_RECORD EXCERPTS:_
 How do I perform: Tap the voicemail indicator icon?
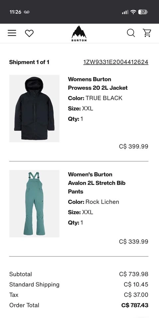(27, 12)
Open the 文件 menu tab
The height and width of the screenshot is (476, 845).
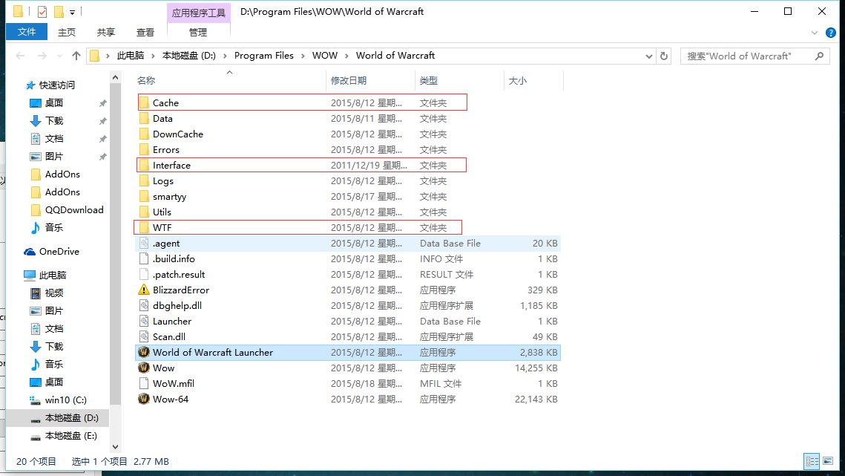click(x=27, y=32)
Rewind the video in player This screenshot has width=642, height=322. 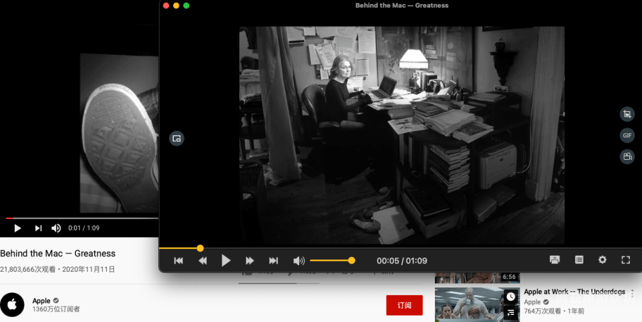pos(203,261)
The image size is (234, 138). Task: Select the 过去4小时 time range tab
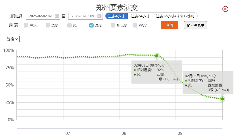click(116, 16)
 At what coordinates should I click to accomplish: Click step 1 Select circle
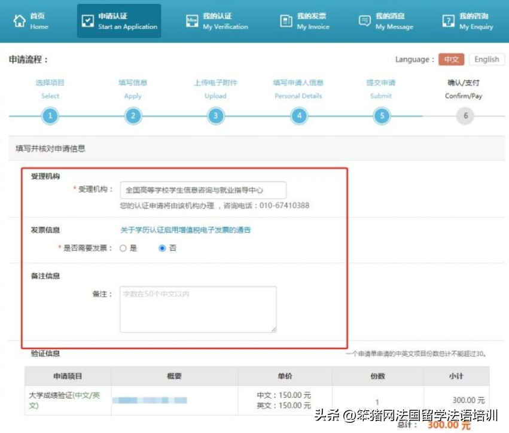click(50, 116)
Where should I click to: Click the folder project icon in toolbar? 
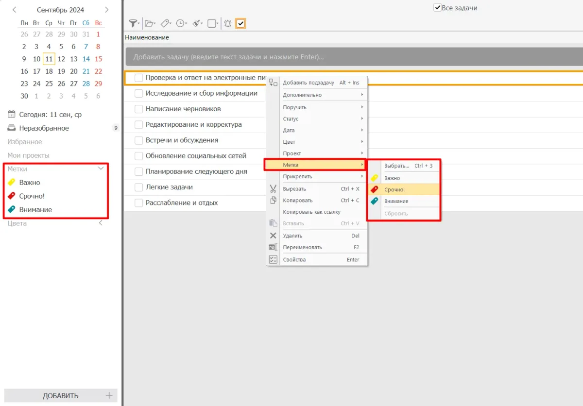[149, 23]
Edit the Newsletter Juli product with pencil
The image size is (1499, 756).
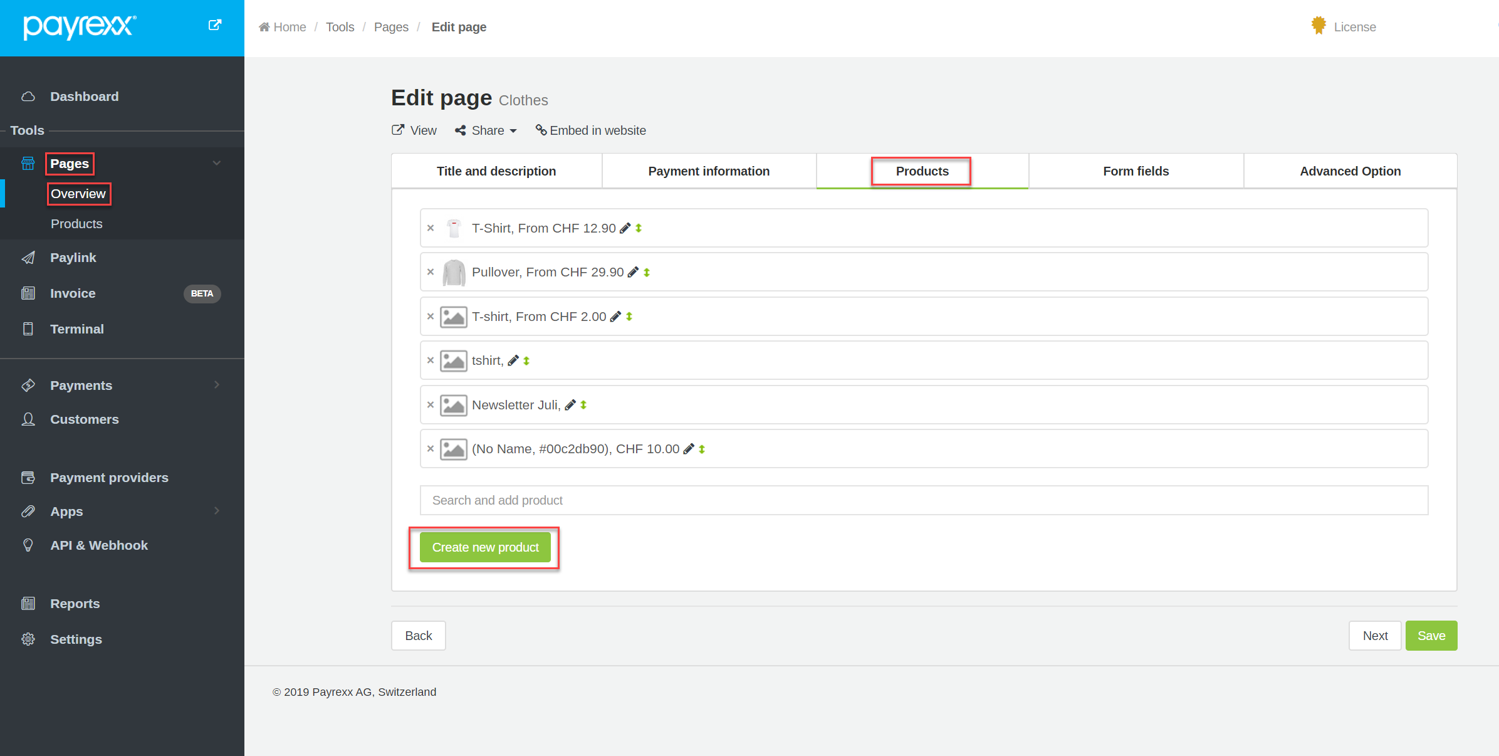(570, 405)
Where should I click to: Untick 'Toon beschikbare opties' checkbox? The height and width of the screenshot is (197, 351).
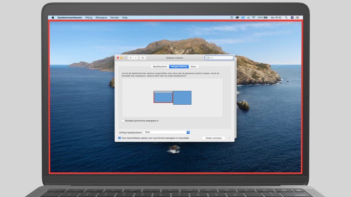coord(119,138)
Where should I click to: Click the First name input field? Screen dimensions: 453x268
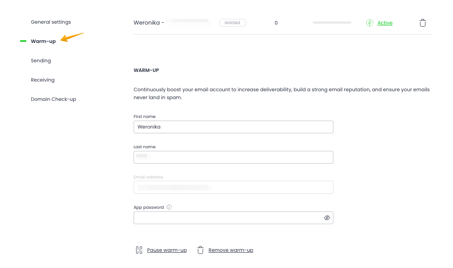[x=233, y=127]
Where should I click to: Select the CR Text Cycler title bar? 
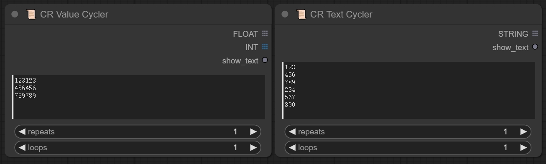click(408, 14)

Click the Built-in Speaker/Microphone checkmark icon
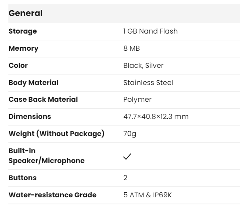coord(127,156)
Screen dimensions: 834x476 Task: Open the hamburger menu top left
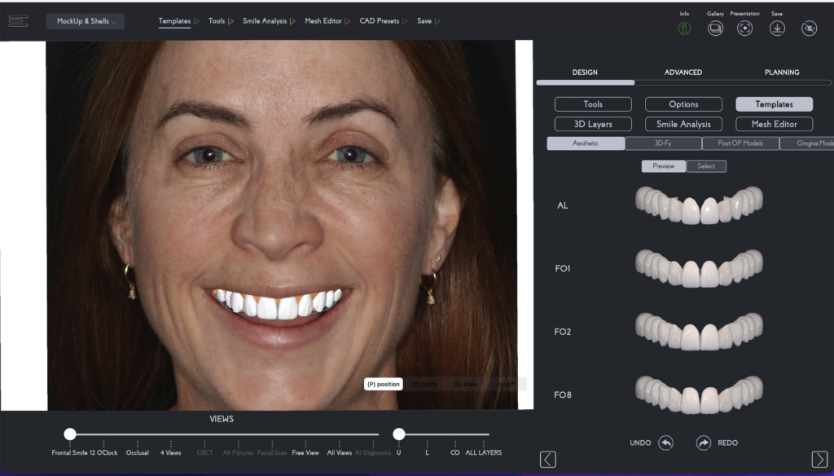(18, 21)
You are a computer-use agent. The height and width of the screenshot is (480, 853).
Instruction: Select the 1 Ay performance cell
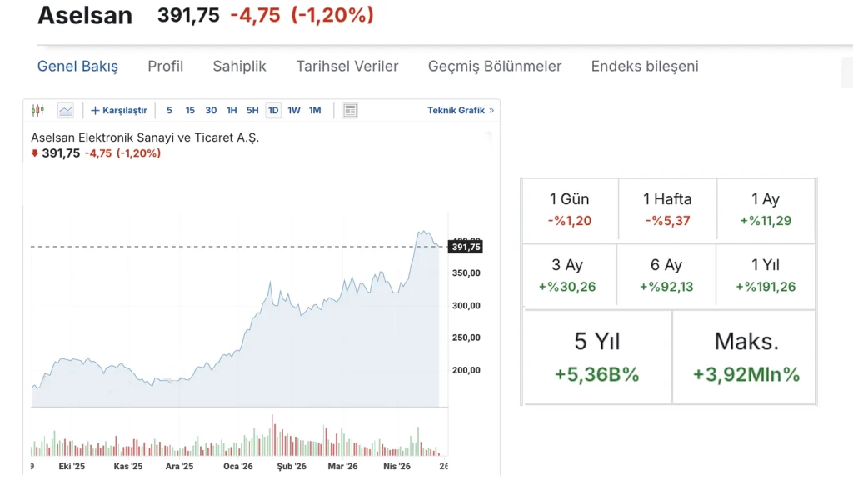(x=766, y=210)
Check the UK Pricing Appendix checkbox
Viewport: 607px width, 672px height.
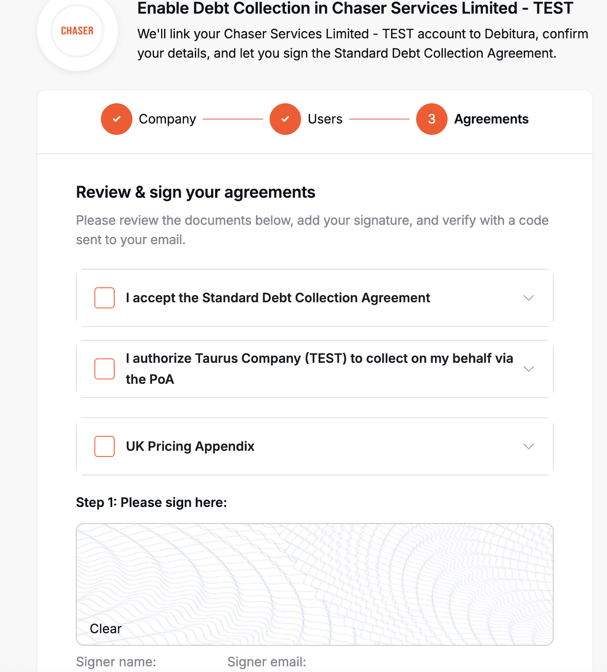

_AIM:_
Starting with the line containing "You are a computer-use" and continuing through the end of the listing, write those lines out again with 42 added to every coordinate. Leave out the pictures.

_THE OUTPUT:_
You are a computer-use agent. The height and width of the screenshot is (480, 853).
Instruction: Select the 1 Ay performance cell
(x=808, y=252)
Check the UK Pricing Appendix checkbox
Viewport: 607px width, 672px height.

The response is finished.